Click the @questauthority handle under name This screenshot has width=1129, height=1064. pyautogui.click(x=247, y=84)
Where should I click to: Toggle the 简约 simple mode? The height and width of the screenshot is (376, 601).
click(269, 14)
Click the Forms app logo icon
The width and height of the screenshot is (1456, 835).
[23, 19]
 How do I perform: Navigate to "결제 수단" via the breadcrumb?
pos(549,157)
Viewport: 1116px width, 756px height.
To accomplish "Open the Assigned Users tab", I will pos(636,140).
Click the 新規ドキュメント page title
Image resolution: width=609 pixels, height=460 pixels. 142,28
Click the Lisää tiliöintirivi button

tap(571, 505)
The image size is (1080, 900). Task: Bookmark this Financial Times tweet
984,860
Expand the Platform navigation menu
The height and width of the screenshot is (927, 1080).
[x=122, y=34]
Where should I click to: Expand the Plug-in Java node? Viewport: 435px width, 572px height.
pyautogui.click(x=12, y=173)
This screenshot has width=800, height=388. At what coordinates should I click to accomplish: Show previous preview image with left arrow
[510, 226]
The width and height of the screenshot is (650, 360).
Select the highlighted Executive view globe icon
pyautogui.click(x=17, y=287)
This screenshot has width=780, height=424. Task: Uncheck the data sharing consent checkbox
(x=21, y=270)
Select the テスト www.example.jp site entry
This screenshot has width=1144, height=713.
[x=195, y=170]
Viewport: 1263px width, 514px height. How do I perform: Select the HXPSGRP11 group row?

WHAT IS ASKED: Quote the lines exactly as they appear, starting at the line that contains "Click the Lisää tiliöintirivi button" and ending at the line that contains "[x=122, y=34]".

EXERCISE RESULT:
Click the Lisää tiliöintirivi button

tap(571, 505)
The image size is (1080, 900). Task: Bookmark this Financial Times tweet
984,860
Expand the Platform navigation menu
The height and width of the screenshot is (927, 1080).
[x=122, y=34]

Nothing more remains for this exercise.